#### The input ####
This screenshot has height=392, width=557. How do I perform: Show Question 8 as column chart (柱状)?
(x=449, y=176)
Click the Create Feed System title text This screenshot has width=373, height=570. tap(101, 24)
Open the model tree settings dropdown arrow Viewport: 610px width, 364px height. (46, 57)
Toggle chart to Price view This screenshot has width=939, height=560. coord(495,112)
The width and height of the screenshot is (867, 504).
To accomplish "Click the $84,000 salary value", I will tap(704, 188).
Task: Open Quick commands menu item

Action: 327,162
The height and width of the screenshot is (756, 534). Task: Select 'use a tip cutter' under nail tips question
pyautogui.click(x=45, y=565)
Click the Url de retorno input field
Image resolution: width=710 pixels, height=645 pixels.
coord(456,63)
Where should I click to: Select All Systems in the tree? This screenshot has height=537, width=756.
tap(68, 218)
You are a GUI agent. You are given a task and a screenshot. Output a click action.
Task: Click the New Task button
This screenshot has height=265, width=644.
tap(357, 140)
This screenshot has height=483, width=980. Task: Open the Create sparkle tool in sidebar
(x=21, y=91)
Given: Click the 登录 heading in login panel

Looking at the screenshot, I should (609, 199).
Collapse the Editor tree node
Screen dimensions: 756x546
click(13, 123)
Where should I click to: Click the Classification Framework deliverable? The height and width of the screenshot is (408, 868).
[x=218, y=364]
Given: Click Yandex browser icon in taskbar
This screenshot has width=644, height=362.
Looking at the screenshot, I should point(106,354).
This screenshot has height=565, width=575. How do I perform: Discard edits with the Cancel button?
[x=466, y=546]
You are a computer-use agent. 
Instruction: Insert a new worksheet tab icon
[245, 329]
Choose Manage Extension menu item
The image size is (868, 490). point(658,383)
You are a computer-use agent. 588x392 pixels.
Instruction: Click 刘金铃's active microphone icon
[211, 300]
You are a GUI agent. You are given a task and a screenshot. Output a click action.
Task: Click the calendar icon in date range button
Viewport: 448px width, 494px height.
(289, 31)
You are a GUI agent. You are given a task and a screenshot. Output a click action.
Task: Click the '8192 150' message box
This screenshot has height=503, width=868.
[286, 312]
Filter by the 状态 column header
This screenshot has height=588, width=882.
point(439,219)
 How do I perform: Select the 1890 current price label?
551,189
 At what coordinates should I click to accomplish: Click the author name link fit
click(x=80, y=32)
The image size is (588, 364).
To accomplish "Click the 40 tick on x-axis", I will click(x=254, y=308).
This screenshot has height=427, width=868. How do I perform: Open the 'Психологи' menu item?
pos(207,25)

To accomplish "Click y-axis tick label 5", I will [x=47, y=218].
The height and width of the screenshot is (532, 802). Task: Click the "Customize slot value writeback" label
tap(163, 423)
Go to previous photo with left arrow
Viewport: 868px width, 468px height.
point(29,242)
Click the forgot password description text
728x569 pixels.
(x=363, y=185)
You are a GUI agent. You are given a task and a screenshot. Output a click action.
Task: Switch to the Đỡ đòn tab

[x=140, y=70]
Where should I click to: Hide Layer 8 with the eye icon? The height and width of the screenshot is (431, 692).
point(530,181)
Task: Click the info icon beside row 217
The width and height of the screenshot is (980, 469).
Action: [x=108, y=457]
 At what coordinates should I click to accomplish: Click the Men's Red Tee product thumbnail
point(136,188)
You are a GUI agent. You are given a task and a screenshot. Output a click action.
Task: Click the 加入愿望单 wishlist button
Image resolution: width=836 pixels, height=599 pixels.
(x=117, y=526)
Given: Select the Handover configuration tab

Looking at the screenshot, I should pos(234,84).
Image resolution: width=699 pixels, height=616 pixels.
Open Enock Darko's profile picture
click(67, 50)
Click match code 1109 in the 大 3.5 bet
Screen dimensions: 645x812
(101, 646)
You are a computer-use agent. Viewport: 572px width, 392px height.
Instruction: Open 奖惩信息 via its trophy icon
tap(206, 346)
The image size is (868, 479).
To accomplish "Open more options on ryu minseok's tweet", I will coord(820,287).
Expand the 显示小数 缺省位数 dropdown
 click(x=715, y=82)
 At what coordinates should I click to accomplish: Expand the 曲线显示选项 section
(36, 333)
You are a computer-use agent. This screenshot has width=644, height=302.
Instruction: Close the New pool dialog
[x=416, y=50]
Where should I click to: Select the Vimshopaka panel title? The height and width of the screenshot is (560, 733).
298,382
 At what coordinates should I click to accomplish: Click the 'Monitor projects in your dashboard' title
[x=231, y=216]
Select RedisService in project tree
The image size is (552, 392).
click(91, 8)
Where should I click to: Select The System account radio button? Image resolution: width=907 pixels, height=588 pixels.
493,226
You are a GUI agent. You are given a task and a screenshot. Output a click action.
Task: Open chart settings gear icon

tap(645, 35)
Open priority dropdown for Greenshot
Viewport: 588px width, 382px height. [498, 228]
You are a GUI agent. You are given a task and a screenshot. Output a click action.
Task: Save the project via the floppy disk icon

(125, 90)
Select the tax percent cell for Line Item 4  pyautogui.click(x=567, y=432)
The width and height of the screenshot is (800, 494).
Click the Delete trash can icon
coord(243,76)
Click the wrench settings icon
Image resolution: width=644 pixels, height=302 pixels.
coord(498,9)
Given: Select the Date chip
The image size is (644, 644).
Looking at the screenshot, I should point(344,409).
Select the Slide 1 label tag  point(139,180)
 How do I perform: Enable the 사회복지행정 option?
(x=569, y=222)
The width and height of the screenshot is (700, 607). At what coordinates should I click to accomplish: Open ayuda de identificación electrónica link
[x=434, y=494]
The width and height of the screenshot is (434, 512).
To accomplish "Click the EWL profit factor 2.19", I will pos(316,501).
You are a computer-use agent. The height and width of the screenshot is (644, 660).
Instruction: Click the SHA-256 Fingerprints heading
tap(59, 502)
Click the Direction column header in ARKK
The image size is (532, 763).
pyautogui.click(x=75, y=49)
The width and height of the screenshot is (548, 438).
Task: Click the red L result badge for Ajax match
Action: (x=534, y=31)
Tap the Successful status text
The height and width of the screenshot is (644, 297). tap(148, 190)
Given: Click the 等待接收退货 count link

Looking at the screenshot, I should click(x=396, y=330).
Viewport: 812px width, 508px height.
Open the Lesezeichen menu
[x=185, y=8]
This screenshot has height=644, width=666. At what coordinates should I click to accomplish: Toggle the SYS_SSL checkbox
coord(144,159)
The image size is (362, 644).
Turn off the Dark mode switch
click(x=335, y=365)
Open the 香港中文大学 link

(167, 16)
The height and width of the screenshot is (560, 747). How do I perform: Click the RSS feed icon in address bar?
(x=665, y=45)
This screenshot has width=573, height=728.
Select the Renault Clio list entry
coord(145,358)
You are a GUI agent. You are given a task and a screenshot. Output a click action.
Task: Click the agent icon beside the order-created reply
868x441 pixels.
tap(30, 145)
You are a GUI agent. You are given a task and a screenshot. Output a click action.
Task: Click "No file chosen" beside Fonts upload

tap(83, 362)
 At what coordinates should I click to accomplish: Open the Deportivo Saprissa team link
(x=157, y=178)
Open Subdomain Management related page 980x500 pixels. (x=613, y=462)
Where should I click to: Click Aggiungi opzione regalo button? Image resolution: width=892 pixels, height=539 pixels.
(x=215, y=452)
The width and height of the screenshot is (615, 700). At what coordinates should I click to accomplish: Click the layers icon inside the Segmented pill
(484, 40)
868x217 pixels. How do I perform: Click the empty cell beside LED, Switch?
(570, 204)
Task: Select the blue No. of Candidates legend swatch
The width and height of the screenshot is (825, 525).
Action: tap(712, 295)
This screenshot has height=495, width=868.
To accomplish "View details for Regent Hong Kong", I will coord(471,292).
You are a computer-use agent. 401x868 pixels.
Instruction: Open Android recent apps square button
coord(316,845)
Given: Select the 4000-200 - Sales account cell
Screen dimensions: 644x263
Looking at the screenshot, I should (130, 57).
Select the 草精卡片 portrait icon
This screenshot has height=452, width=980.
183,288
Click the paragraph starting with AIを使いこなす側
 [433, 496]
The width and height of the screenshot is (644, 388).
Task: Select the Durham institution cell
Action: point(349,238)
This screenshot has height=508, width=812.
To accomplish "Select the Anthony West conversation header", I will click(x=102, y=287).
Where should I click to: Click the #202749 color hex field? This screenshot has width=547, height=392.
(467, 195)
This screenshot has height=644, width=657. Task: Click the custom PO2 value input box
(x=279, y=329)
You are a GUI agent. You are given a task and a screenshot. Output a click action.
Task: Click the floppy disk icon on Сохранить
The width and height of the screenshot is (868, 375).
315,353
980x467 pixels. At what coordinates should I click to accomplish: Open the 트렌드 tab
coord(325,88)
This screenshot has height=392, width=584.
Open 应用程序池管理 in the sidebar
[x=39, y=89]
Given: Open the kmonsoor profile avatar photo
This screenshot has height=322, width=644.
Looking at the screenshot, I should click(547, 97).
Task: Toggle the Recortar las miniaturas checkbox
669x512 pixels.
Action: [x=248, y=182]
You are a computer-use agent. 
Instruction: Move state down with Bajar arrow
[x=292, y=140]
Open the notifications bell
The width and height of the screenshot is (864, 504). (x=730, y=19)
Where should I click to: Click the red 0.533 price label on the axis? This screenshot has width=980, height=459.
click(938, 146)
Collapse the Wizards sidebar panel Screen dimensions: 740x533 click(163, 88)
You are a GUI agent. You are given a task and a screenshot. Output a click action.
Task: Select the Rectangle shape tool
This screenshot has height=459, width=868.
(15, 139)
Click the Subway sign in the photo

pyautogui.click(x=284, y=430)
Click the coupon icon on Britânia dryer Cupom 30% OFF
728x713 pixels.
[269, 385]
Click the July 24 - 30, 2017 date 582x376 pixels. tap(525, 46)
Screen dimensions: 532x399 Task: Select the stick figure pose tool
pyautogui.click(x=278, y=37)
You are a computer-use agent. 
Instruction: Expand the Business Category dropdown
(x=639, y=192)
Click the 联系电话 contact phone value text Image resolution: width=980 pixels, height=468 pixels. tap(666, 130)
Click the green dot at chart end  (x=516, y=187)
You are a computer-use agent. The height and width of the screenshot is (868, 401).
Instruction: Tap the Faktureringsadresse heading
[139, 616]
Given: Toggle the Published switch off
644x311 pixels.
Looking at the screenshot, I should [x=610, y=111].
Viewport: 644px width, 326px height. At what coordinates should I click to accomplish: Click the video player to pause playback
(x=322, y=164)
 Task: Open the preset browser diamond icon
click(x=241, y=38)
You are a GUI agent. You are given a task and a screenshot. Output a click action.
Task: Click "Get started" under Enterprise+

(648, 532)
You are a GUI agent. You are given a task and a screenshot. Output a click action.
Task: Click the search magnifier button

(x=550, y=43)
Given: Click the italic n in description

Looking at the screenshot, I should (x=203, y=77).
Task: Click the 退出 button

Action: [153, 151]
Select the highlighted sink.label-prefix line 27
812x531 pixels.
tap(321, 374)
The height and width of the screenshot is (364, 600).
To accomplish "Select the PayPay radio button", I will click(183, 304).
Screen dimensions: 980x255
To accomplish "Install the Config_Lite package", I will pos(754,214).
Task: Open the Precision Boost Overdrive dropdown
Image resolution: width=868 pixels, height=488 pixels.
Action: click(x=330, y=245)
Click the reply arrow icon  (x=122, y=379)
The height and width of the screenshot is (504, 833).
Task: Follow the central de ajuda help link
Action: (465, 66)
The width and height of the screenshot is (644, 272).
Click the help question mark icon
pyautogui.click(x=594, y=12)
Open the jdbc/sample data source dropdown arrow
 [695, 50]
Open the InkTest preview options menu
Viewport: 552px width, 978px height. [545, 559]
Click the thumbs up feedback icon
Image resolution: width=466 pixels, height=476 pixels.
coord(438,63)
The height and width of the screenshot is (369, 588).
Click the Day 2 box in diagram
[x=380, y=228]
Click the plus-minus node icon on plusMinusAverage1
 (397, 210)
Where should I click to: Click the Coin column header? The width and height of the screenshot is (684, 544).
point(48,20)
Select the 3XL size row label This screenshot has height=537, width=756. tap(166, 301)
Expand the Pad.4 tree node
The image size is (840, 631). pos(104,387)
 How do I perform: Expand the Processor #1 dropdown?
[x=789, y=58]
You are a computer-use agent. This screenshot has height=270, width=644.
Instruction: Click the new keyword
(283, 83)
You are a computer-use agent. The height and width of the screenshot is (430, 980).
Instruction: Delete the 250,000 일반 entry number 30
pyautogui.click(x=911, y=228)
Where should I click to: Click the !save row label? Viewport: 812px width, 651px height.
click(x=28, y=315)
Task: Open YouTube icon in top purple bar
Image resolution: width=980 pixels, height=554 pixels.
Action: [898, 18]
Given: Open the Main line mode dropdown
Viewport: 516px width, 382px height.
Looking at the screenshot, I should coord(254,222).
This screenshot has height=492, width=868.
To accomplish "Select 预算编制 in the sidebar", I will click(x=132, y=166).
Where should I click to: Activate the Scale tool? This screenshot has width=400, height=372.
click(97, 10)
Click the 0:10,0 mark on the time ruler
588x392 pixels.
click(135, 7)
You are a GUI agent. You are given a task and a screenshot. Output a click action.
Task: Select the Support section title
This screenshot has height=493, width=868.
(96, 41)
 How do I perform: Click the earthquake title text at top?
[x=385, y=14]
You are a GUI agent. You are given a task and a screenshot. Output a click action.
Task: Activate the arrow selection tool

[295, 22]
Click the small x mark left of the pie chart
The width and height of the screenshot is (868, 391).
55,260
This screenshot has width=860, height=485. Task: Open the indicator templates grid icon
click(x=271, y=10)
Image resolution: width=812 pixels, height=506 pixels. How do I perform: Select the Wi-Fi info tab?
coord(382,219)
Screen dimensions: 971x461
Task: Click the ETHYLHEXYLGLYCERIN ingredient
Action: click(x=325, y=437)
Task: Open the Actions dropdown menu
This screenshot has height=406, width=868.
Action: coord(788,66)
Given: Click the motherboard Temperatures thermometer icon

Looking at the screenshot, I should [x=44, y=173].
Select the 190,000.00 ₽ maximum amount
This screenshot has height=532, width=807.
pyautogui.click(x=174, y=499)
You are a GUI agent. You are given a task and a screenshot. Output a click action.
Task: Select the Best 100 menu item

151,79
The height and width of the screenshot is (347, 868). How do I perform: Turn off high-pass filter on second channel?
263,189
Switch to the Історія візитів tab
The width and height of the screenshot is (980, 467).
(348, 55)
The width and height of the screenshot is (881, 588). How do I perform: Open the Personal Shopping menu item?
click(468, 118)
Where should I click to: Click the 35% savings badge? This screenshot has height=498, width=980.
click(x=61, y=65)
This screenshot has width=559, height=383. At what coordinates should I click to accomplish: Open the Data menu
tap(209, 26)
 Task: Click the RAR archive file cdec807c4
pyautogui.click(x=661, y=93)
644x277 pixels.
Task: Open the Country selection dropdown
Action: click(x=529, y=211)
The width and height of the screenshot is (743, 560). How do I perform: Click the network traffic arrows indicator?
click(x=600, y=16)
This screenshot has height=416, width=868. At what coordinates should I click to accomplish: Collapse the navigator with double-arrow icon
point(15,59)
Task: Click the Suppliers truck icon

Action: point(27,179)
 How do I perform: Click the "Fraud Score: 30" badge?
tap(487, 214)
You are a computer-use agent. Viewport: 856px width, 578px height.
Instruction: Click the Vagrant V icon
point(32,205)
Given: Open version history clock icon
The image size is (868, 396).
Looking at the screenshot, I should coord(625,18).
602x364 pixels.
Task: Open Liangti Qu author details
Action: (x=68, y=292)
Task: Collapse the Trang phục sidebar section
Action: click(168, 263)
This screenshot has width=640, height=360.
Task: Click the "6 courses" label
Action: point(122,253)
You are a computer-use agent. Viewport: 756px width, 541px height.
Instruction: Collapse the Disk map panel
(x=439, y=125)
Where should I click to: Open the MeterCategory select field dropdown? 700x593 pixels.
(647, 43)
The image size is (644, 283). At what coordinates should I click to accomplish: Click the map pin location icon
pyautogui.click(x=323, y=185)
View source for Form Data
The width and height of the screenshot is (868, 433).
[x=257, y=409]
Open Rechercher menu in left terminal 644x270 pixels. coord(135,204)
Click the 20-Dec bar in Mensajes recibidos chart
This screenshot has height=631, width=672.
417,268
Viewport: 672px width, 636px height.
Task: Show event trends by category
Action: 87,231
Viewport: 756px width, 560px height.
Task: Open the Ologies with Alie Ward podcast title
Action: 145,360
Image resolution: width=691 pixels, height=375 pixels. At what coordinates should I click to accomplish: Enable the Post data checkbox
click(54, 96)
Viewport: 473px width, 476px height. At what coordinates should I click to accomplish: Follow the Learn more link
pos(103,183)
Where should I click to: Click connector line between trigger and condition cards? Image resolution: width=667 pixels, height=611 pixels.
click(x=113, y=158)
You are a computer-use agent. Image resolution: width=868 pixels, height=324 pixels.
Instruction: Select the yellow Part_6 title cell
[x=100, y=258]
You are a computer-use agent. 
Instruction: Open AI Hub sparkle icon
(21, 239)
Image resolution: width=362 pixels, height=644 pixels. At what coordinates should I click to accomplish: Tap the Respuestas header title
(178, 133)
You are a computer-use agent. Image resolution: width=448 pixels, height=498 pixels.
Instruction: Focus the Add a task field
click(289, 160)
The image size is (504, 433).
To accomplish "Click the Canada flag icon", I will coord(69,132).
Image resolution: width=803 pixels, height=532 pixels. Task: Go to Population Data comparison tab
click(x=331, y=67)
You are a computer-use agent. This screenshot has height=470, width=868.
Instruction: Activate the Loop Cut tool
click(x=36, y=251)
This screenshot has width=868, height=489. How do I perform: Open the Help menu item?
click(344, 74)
####
(Description of the task) The answer should be one number: how many lines in the data contain the word "will".

(Written answer) 11